Secondo il Dipartimento del Commercio, l’indice dei prezzi delle spese per consumi personali è aumentato dello 0,3% lo scorso mese, in linea con le attese degli analisti, mentre l’indice core, che esclude la volatilità dei prezzi dei prodotti alimentari e dell’energia, è aumentato dello 0,4%, la crescita più consistente da gennaio 2023. Il reddito personale disponibile è aumentato dello 0,3% il mese scorso – lo stesso di dicembre – ma è rimasto piatto tenendo conto dell’inflazione.
L’indice generale dei prezzi PCE, su base annuale è cresciuto del 2,4%, molto meno del 2,6% del mese precedente; mentre i prezzi core sono saliti del 2,8%, anche questi in ribasso rispetto al 2,9% di dicembre.
Se i dati annuali fanno sperare in un trend al ribasso- l’inflazione PCE aveva toccato oltre il 7% nel 2022 -, la tempistica non convince la Fed che vuole vedere ulteriori progressi verso l’obiettivo di inflazione annua del 2%, prima di considerare una seria riduzione dei tassi e preferisce congelare i piani almeno fino all’estate, se non fino alla fine dell’anno.
I dati di oggi sembrano offrire segnali contrastanti rispetto al rapporto mensile del Dipartimento del Lavoro sui prezzi al consumo, noto come indice dei prezzi al consumo o CPI, che è generalmente considerato “il rapporto sull’inflazione” ed è in grado di generare titoli sui giornali, animare i discorsi dei politici e muovere i mercati.
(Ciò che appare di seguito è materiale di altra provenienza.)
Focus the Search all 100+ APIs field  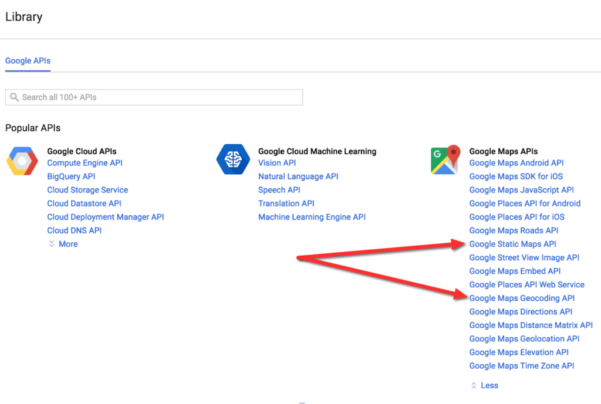[x=158, y=97]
A gennaio, i prezzi al consumo negli Stati Uniti erano aumentati dello 0,3% , mentre su base annuale si sono attestati al 3,1%. Il dato “core”, ovvero quello depurato dalla componente dei prezzi dei beni alimentari ed energetici era cresciuto dello 0,4%, oltre le attese, mentre il “core” annuale aveva registrato un rialzo del 3,9%, contro attese per un rallentamento al 3,7%. Perché queste differenze sostanziali?
La diversità tra gli indici, dipende dalla loro composizione. tra gli indici dei prezzi CPI e PCE è la loro composizione. Nell’indice CPI, il peso dei prezzi per i diversi articoli dipende da quanta spesa i consumatori dichiarano di dedicare a diversi articoli, sulla base di indagini annuali. Il dato PCE si basa su dove il denaro viene effettivamente speso.
Un settore in cui le differenze di peso in termini di prezzo hanno molta importanza è quello immobiliare. Nel CPI, i costi di alloggio per i proprietari di case e gli affittuari rappresentano circa il 34% del peso dell’indice, mentre sono solo il 15% del PCE. Ecco perché i prezzi elevati degli alloggi hanno portato il CPI al +3,1%. Invece le spese sanitarie sono l’asse portante del PCE con oltre il 16% di peso, che si riduce al 6% per il CPI. Le due misure dell’inflazione saranno destinate a divergere almeno fino alla primavera, quando si prevede che un serio raffreddamento dei prezzi, porterà anche ad una convergenza degli indici.